# WORK REQUIRED
Pictures excluded, please transcribe exactly the lines from the one with "Click the Ray-Ban Wayfarer product image" through the end of the records below, and nothing more.
○ ○ ○ ○ ○ ○ ○
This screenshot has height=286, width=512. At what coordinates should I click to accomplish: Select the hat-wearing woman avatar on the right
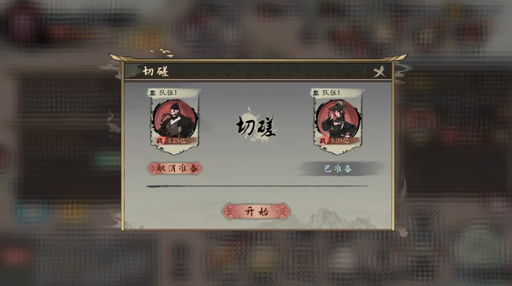(x=338, y=120)
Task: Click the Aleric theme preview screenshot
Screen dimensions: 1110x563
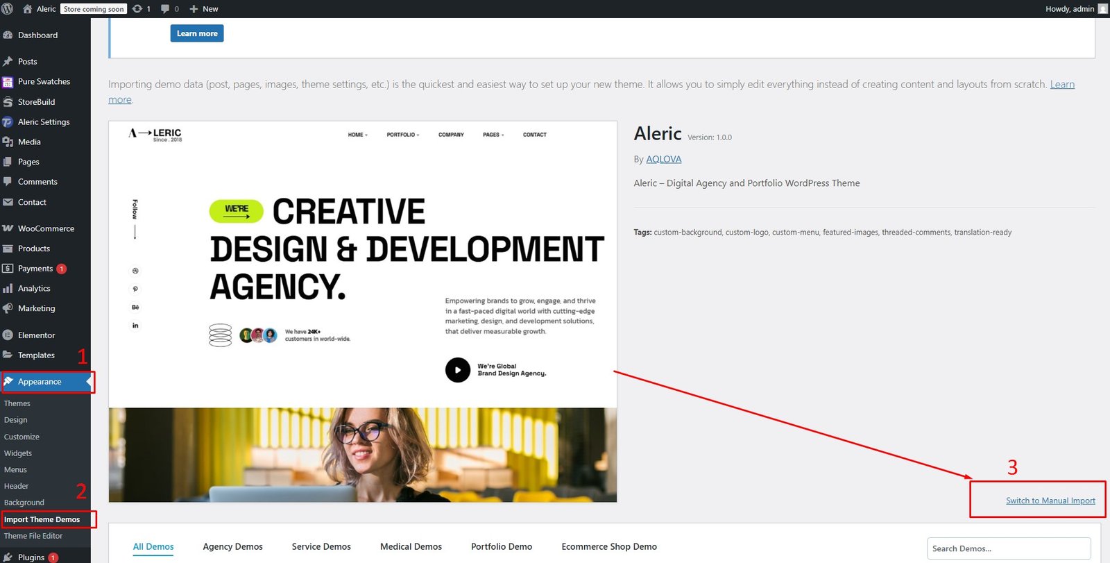Action: tap(362, 312)
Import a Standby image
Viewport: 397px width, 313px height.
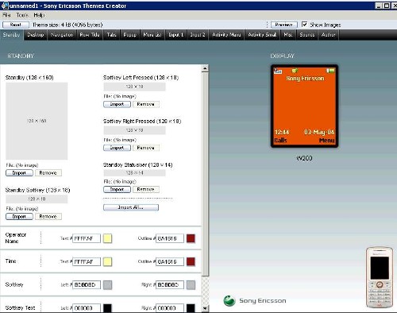click(19, 173)
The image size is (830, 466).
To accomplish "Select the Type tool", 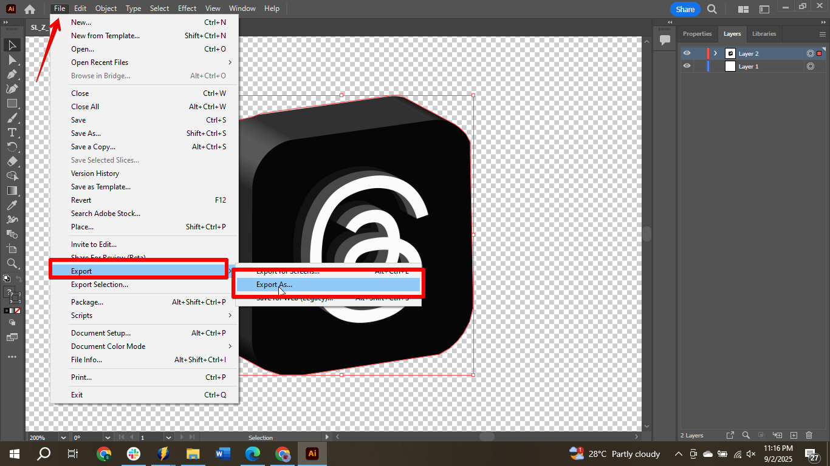I will (12, 133).
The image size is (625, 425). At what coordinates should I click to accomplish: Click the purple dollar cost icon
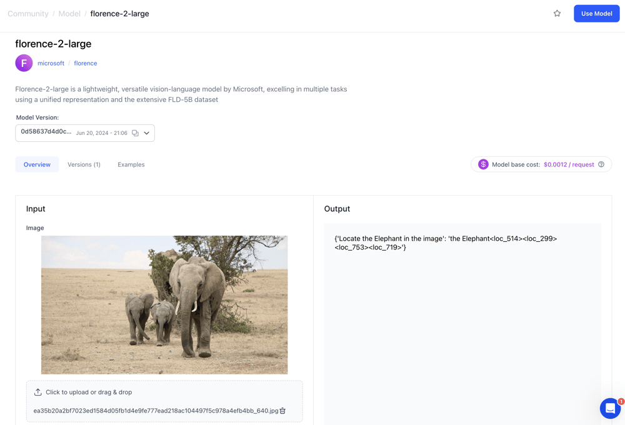(483, 164)
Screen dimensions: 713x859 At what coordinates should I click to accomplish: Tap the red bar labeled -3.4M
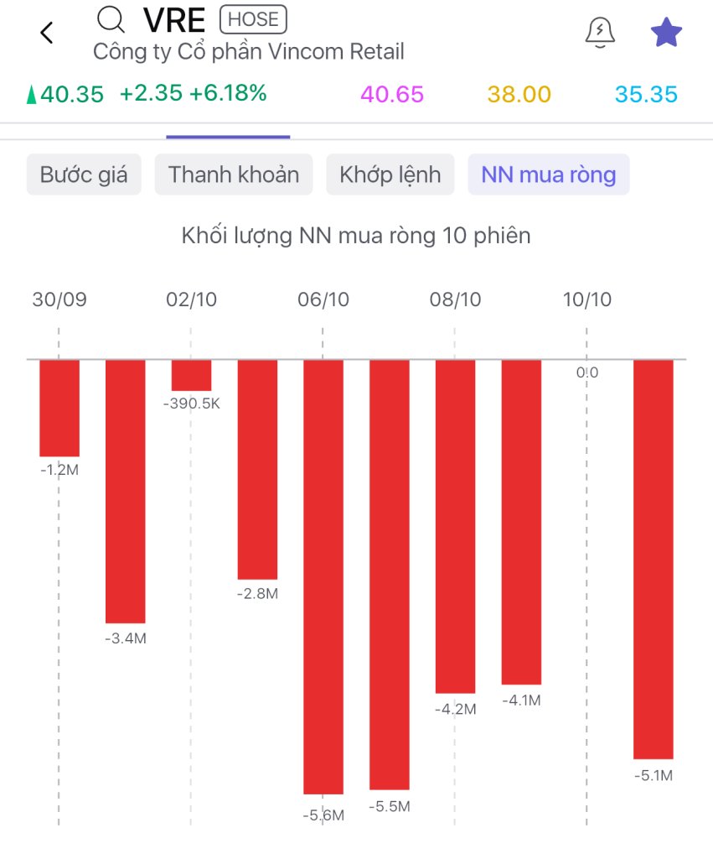click(x=125, y=491)
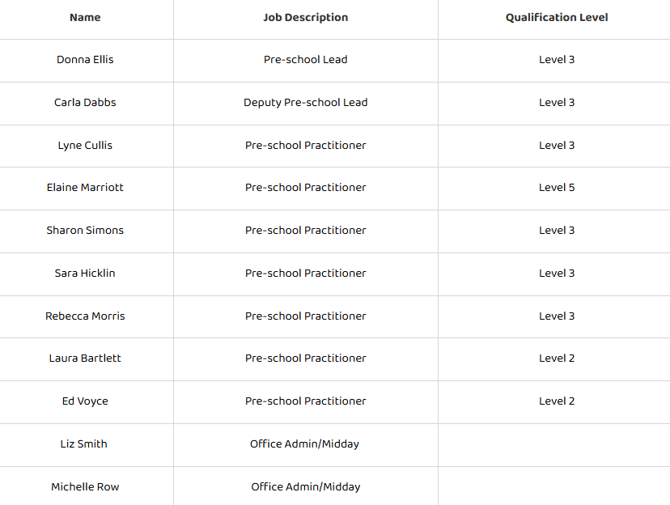The image size is (670, 505).
Task: Select the Carla Dabbs name cell
Action: 85,103
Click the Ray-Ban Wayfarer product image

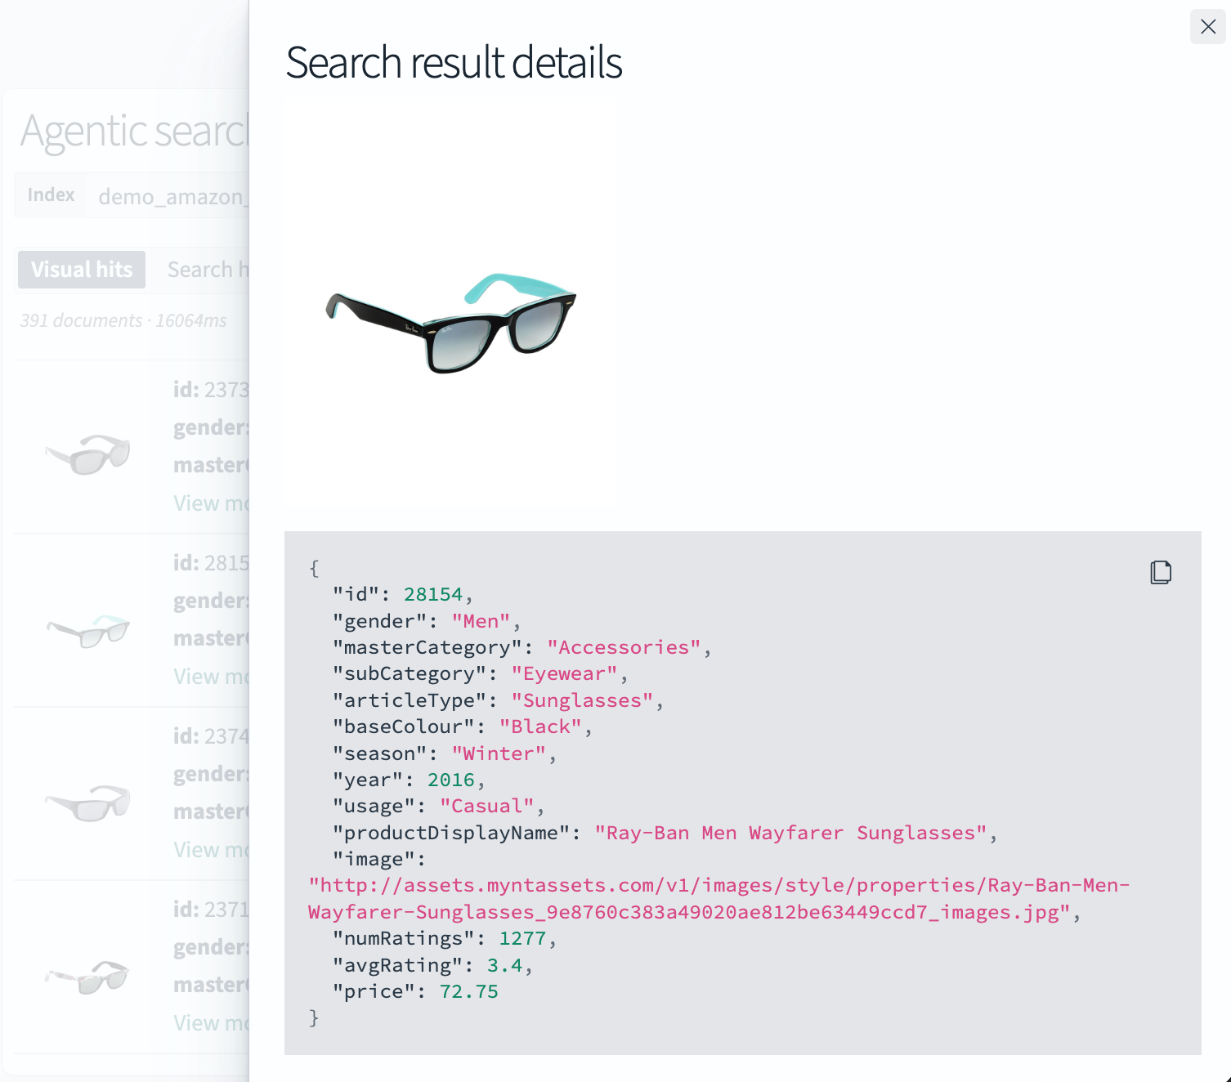tap(451, 323)
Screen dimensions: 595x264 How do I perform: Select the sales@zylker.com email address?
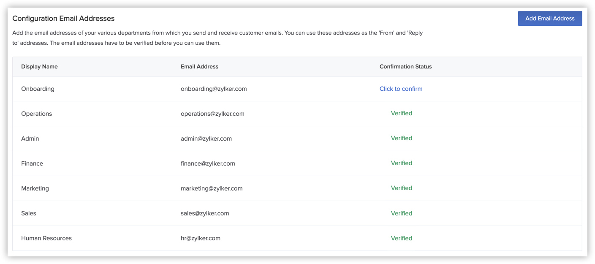204,213
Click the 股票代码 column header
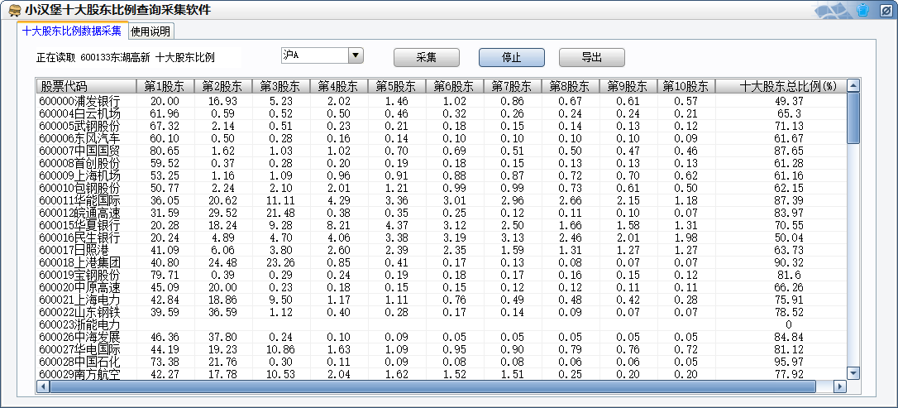 click(85, 85)
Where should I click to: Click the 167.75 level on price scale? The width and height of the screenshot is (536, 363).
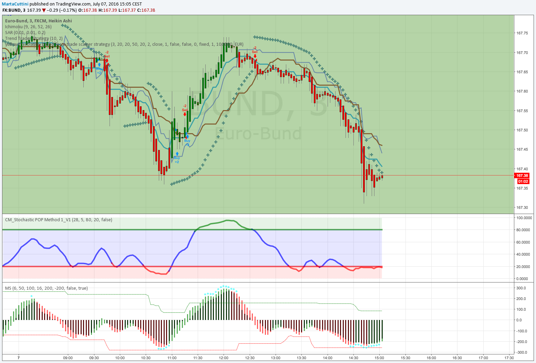coord(522,33)
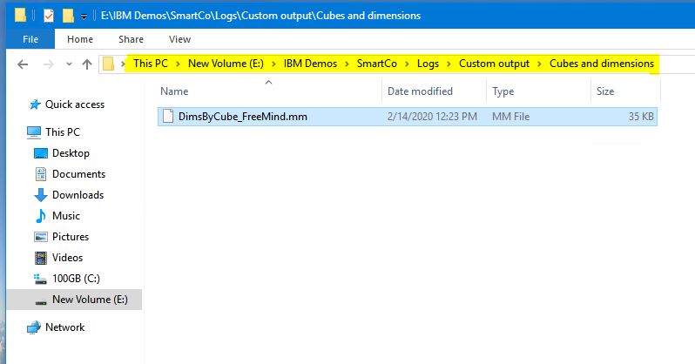Screen dimensions: 695x364
Task: Open the Share ribbon tab
Action: (x=132, y=39)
○ ○ ○ ○ ○ ○ ○
# OUTPUT BELOW
Click the Ray-Ban Wayfarer product image

tap(451, 323)
Screen dimensions: 595x264 How do I perform: Select the sales@zylker.com email address?
204,213
Click the 股票代码 column header
 click(85, 85)
Where should I click to: Click the 167.75 level on price scale? The width and height of the screenshot is (536, 363).
coord(522,33)
Screen dimensions: 695x364
Task: Open the Share ribbon tab
Action: (x=132, y=39)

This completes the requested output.